_Task brief_
Scan the entries for "Fowler". Every line that holds it is to be copied.

_Excerpted data_
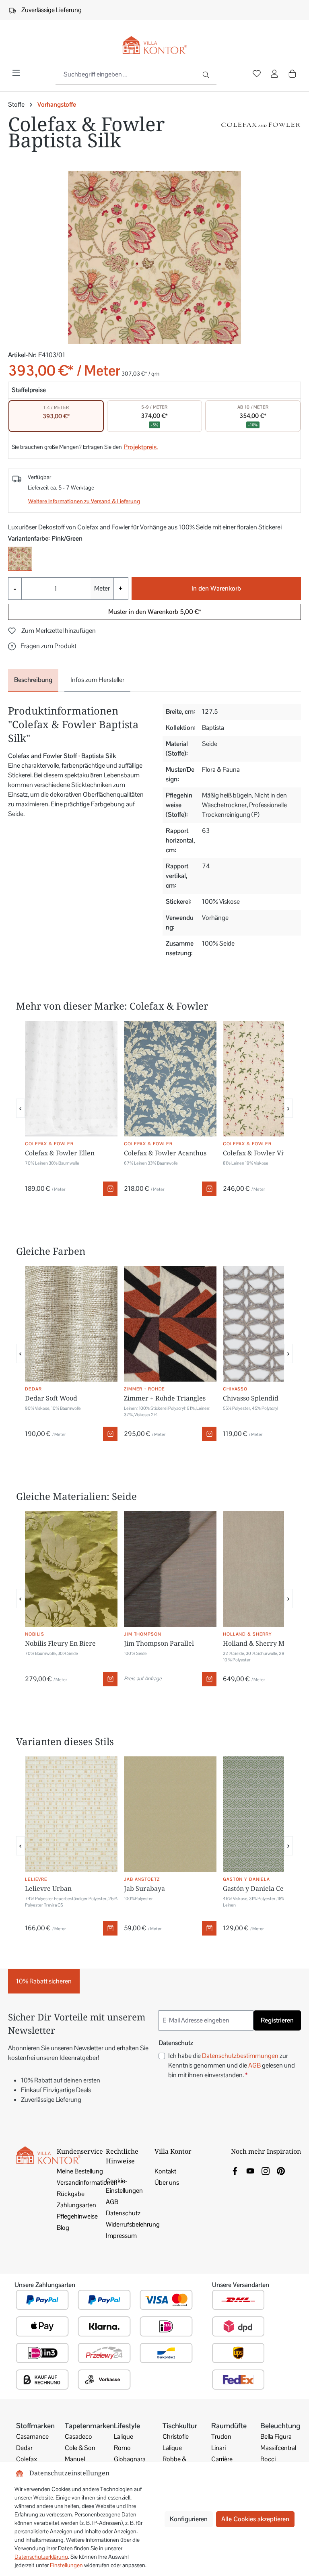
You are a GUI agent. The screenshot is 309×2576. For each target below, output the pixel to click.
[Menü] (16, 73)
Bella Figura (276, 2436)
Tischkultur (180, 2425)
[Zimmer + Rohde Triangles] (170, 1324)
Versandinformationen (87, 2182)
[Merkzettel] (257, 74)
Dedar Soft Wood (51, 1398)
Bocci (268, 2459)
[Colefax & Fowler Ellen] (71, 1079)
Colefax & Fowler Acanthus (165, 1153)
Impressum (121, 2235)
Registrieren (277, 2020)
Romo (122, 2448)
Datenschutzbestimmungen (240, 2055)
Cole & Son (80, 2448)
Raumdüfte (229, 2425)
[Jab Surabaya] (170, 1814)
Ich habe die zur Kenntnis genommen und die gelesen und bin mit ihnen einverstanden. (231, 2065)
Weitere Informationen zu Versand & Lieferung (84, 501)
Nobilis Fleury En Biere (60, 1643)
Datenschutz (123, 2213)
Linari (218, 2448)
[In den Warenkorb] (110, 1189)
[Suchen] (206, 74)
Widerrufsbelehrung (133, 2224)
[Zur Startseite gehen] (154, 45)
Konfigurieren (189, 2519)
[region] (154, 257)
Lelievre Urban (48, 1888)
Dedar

_Task result_
[Colefax & Fowler Ellen] (71, 1079)
Colefax & Fowler Acanthus (165, 1153)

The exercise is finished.